Bytecode interpreter, match, cranelift/codegen

Suppose we are writing a bytecode interpreter in Rust. At the innermost loop, we need to interpret instructions. Are the only two options:

  1. a giant match statement, executed per instruction

  2. codegen, either cranelift, wat/wasm32, or something else

It seems that (1) is very inefficient -- we screw up branch prediction per instruction executed, despite all the instructions being laid out in a Vec, while (2) is quite heavy weight / not arch-portable, and might be complicated to interact with Rust types (say, Rc, Vec, ...)

Are these the only two options? Is there a third option?

What do mean by "screw up branch prediction"? If you're writing an interpreter, your bytecode is not being executed by the processor, so it isn't being branch predicted, it should just live in data cache. Unless you implement your own branch predictor. (Or you mean something else?)

1 Like

Imagine something like this:

reg1 = reg2 + reg3
reg4 = reg1 * reg2
reg5 = reg1 - reg4
...

If this was in x86_64, there is no branch prediction. We just execute a bunch of instructions one after another.

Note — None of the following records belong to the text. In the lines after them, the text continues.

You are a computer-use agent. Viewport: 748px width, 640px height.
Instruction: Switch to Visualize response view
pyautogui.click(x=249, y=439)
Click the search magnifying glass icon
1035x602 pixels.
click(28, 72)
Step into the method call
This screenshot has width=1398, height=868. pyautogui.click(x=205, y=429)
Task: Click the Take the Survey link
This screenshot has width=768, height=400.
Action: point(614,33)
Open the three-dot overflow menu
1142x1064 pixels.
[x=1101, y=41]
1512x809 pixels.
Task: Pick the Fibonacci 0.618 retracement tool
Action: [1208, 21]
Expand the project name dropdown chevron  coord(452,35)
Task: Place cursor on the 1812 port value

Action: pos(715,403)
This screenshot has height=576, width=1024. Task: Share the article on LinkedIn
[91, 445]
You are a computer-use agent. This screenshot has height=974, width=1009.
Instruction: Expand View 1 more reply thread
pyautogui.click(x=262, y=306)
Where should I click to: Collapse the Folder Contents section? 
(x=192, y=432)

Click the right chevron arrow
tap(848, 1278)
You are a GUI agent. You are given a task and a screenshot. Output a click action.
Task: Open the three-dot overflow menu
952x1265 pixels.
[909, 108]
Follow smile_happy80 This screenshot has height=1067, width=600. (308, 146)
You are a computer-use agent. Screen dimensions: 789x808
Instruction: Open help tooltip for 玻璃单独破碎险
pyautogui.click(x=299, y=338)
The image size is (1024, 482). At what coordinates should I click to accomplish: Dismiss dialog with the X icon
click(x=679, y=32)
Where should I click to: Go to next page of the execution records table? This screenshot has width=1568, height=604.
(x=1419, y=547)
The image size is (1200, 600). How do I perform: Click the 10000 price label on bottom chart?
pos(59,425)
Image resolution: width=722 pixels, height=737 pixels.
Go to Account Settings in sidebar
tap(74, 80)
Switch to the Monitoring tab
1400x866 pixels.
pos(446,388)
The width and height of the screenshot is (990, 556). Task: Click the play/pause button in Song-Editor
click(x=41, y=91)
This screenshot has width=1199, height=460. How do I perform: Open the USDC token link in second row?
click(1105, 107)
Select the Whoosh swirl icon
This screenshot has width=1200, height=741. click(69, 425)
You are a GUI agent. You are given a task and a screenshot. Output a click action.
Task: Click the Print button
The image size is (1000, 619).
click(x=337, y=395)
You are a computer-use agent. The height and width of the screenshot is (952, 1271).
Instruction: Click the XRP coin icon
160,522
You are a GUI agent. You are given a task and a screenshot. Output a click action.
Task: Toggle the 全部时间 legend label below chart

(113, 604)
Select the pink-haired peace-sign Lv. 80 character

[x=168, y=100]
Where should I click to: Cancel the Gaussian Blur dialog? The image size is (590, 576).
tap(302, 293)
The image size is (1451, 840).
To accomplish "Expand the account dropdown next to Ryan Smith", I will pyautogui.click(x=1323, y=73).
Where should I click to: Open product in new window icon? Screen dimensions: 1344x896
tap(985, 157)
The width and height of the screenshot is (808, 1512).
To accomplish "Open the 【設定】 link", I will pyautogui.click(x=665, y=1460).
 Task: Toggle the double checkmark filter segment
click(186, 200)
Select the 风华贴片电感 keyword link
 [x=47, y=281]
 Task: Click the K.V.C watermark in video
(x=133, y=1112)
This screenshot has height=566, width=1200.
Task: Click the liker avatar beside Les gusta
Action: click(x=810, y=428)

If this is bytecode in some VM we have, there is giant match statement that is executed before every instruction, and the CPU, afaik can't predict what the match is going to do -- but we do know what the match is going to do because all the instructions are already laid out in the Vec.

If you write any sort of interpreter you will pretty much inevitably end up with a hot indirect branch, no matter how you structure it. There are various microoptimizations that might help, but none of them completely remove this branch.

Note that modern processors are very good at predicting indirect branches, so nothing is really getting "screwed up" here.

3 Likes

Really? How true this is for bytecode interpreters? I was under the (possibly outdated) impression that modern branch prediction =

  • keep track of which way last N precitions went
  • stuff this into a neural network to predict which way next one goes

this works great if we have something like:

  for(...)
  while(...)

but seems like it works very poorly if the last N executed instructions is supposed to predict what the next executed instruction is supposed to be (in the case of a match per instruction executed by bytecode interpreter)

Unless you're compiling your bytecode into something the CPU executes natively, there's little you can do about that though. That's one of the many reasons that interpreters aren't as performant as native code.

Anyway, it is possible that the CPU sees that you are branching on data read from your bytecode Vec and begins to predict which branches you take based on that data. It's not so far fetched. (The reliability of this would likely depend on the uniformity of your bytecode, which depends on how you design it and what the program is doing.)

4 Likes

I remember reading an insightful paper about this, I think it was Branch Prediction and the Performance of Interpreters - Don't Trust Folklore.

4 Likes

Take a look at the conversation around the become keyword, which is intended for exactly this.

Link? Googling 'rust become' returns all types of noise.

RFC 1888 is the open one for guaranteed TCO (become).

Edit: Err, it's closed. It's where recent discussion has been, anyway.

I'm sorry, I am missing something really fundamental.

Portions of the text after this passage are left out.